In Denmark, the govt mails you a voting card with a serial number. The card is tied to a specific poll place. You then go there on election day where you present the card to an official who registers your name and serial number and asks for your SSN, then confirms it all with a list he has been provided.

All citizens are automatically registered voters, there is no charge for any of this.


We do not have voter fraud.


Now that's a country that values democracy.

User Info: SomerZ7

SomerZ7
3 years ago#12
In Norway every citizen is registered in a national register at birth and given a unique eleven digit personal code (sort of like a SSN). The first six digits are your date of birth and the remaining five are based on some creation matrix.

During an election year every citizen 18+ receives a unique form for use when voting. It informs them about when the election is and where their local polling station is. They do not need to register to vote since they are already in the national register. They do not need to bring the form to the polling station, although it makes the process quicker for the polling station attendant looking you up in the register.

However, they also need a picture ID containing their name and their national ID code. This has been required since 2007, if I reall correctly. Some political parties have criticized this as disenfranchising poor people.

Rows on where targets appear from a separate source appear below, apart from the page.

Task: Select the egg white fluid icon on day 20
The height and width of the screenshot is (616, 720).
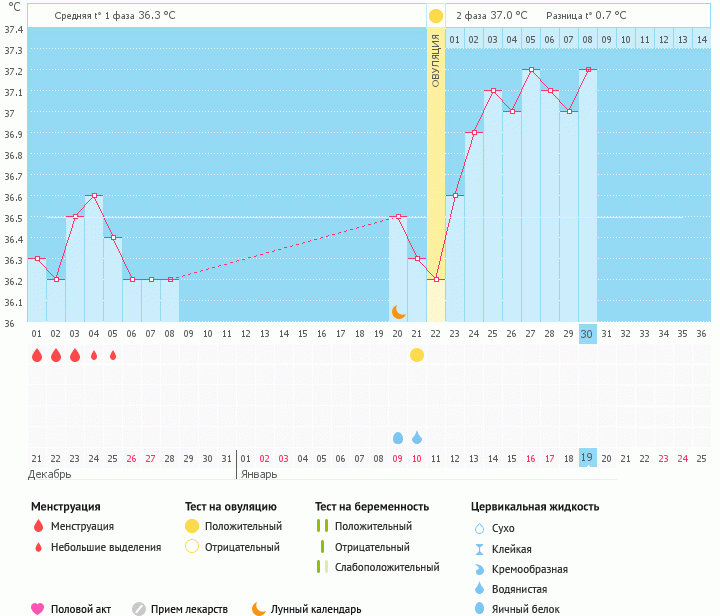Action: tap(398, 438)
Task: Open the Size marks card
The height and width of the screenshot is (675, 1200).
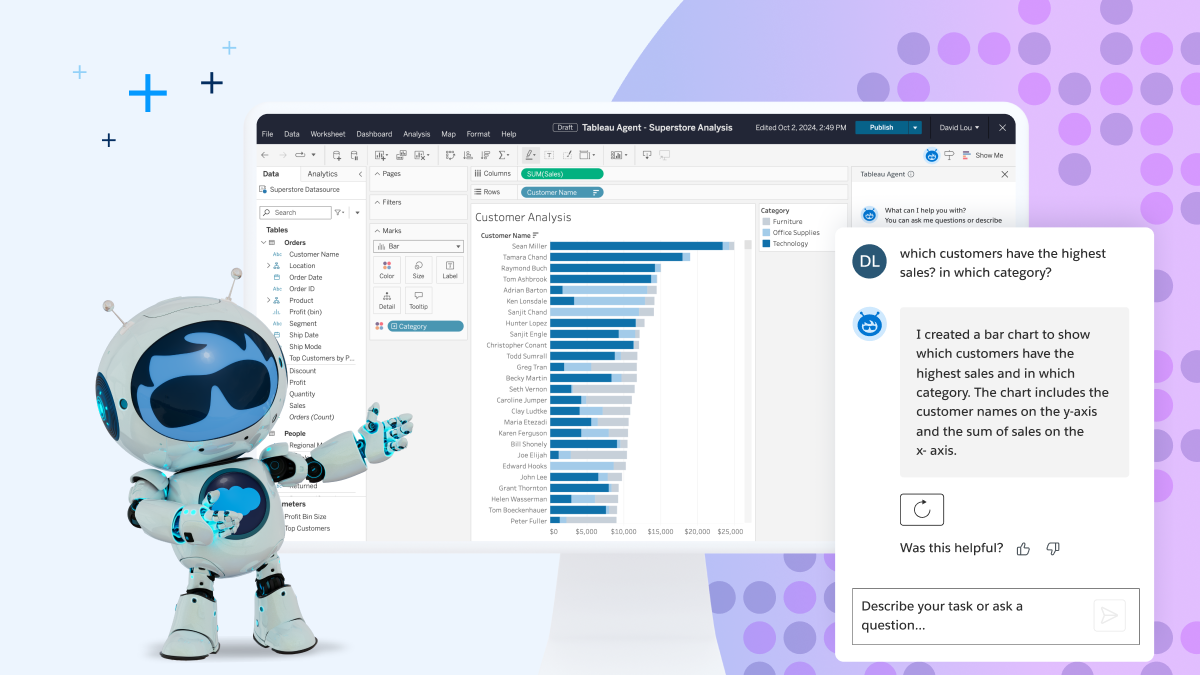Action: coord(418,270)
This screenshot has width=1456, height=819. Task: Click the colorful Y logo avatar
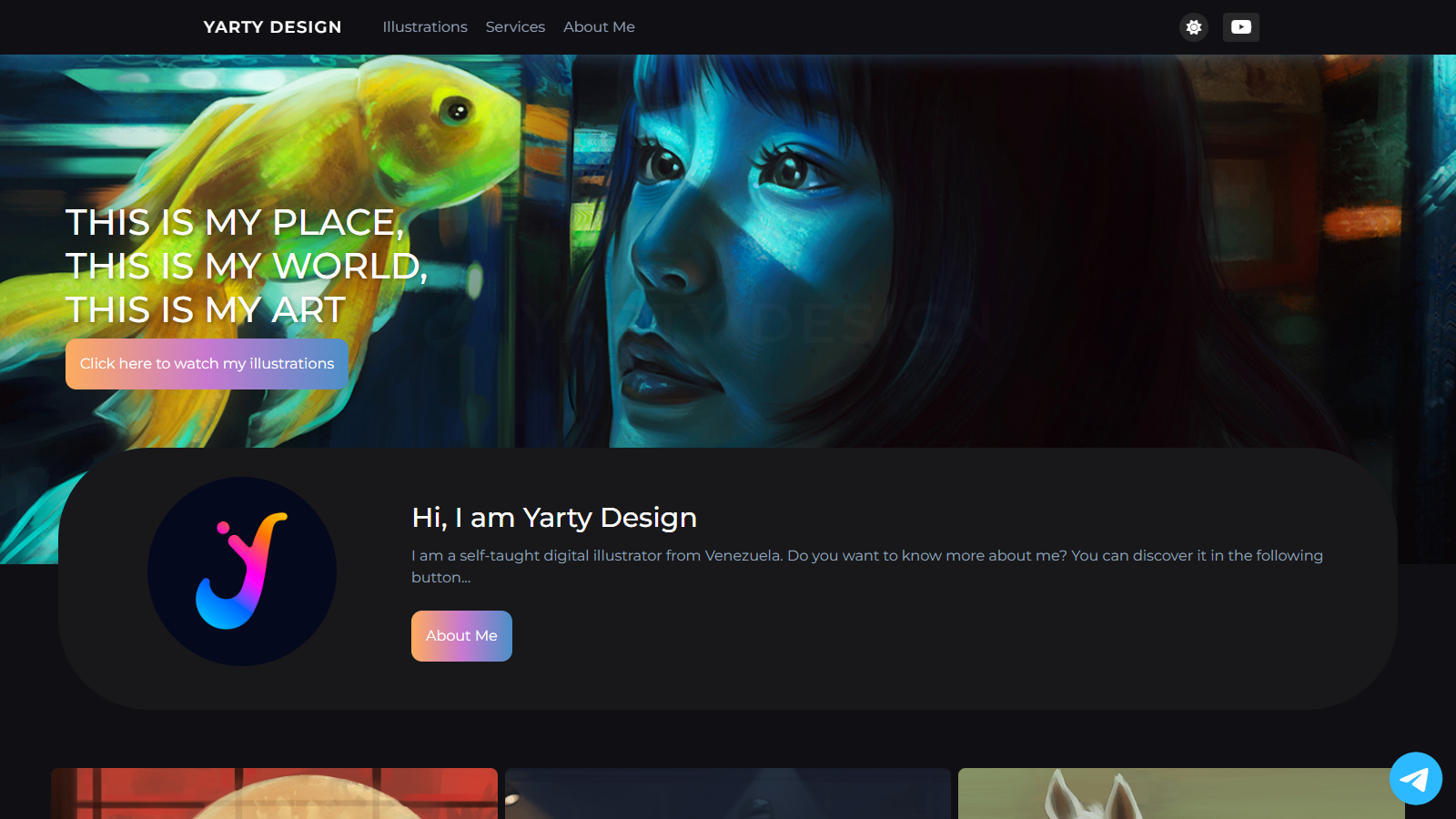click(242, 571)
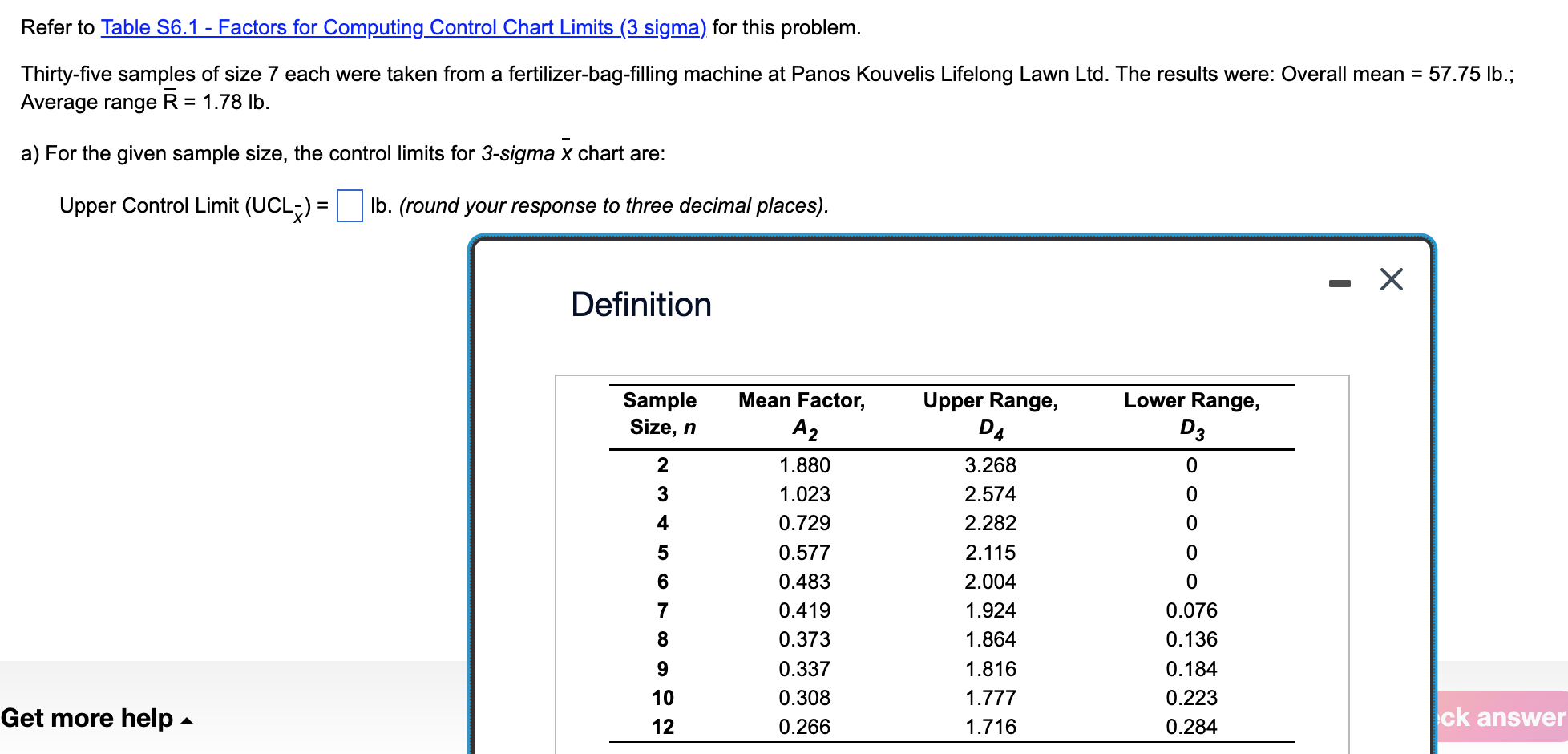Select the Definition dialog title

641,304
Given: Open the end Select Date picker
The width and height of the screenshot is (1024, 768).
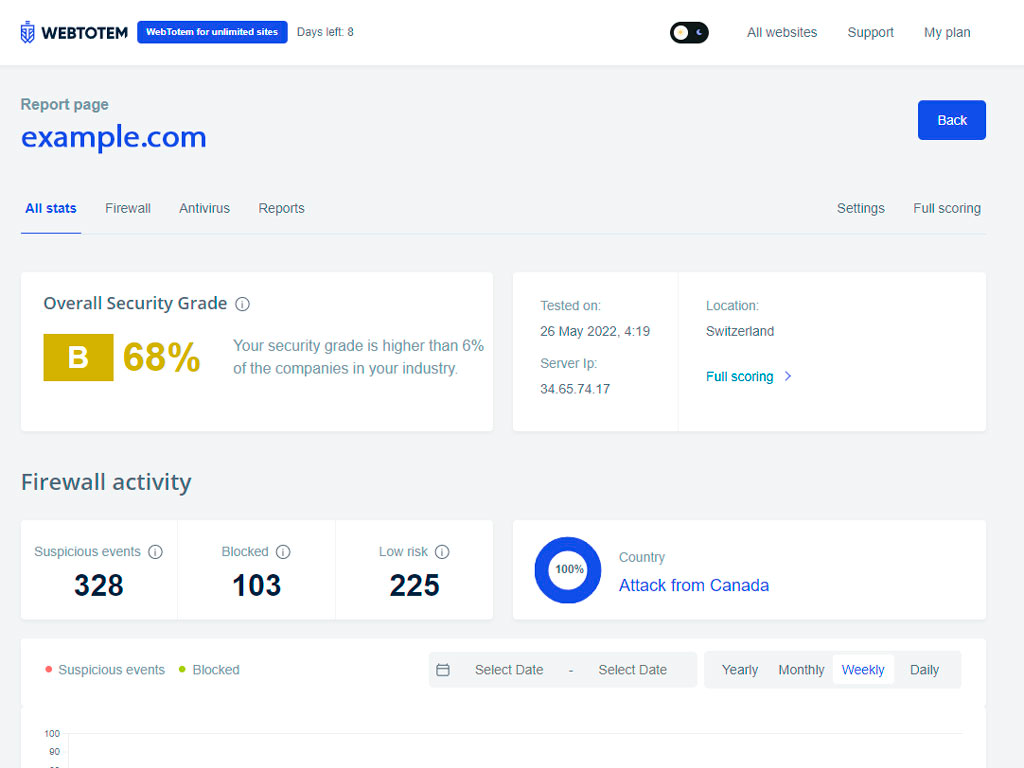Looking at the screenshot, I should 632,670.
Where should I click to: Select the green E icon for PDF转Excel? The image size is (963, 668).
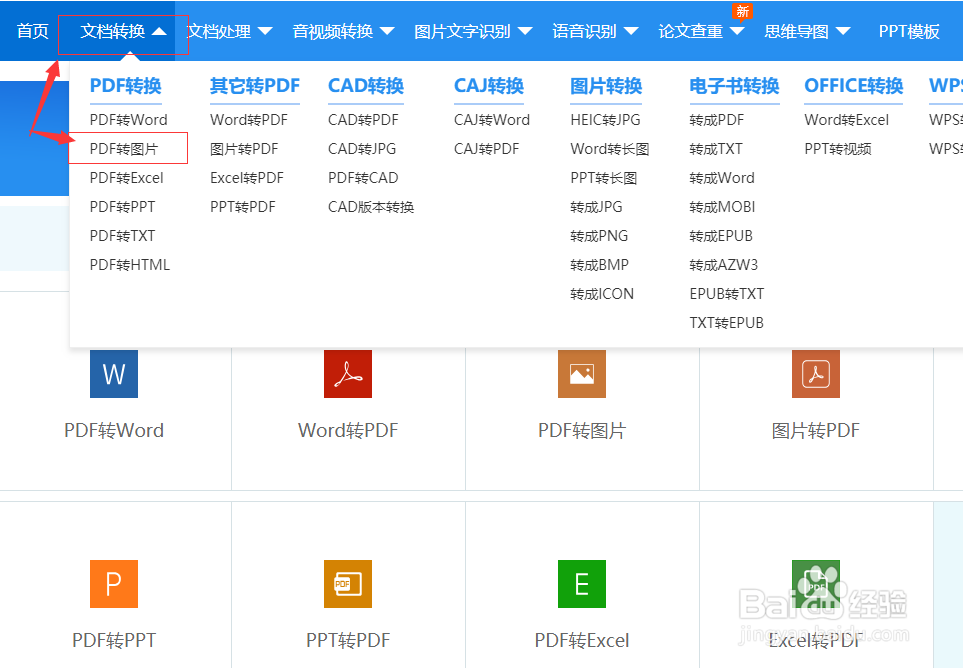581,584
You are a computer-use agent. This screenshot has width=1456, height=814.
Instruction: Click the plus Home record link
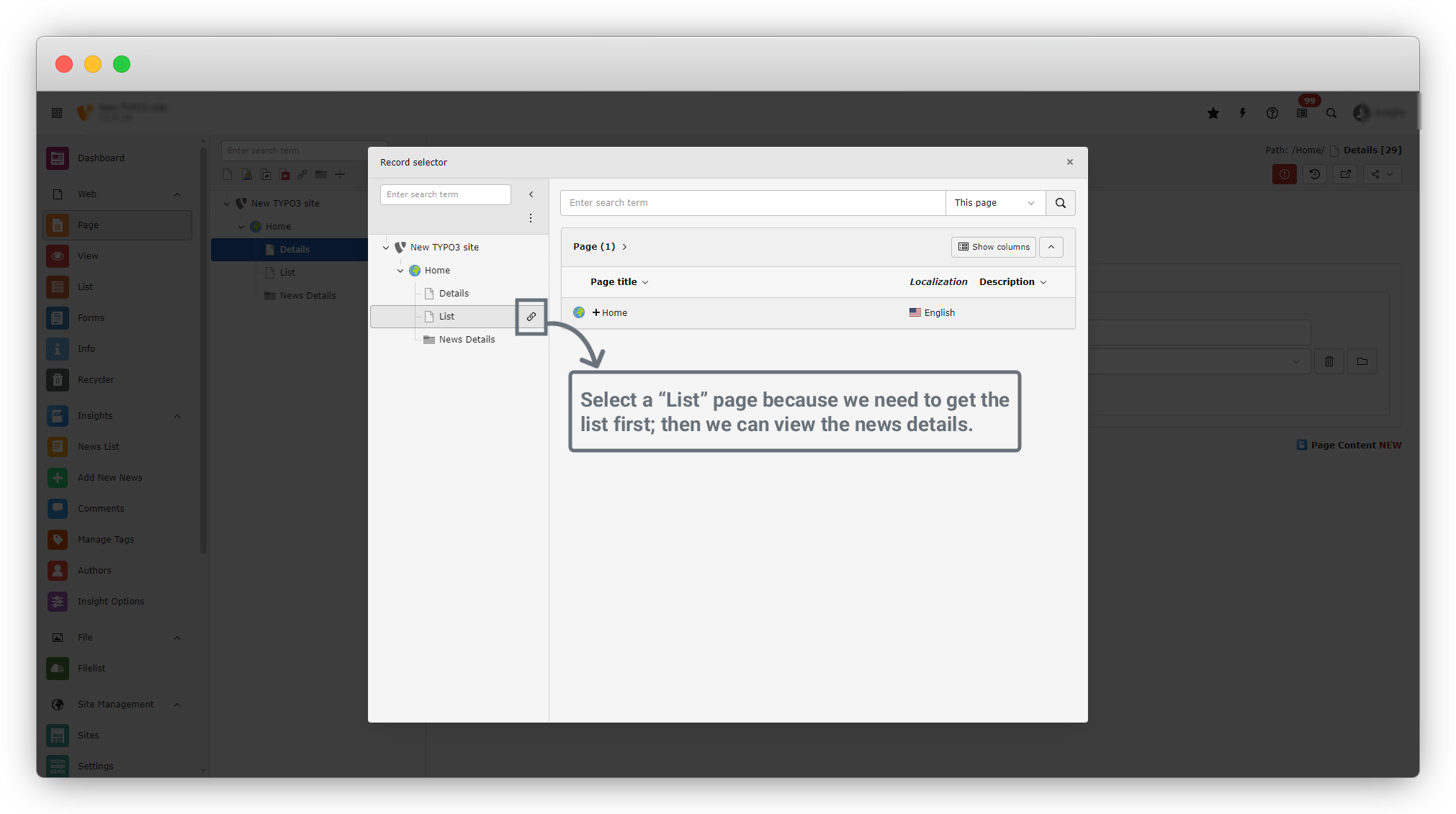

We don't currently have any free picture ID options in Norway. Debit cards usually, though not always, contain both picture, name, and national ID code on the back in Norway, and some banks will give out debit cards for free. This however requires you to have an account with the bank in question, which obviously won't be easy if you have no stable income as banks won't want you as a customer then.

As I said, the system has been met with some critcism, but not much. I guess this is mostly because extreme poverty is very rare in Norway and so most people will have at least a debit card. But still, even if only a single person is prevented from voting because of the system, then the system is flawed.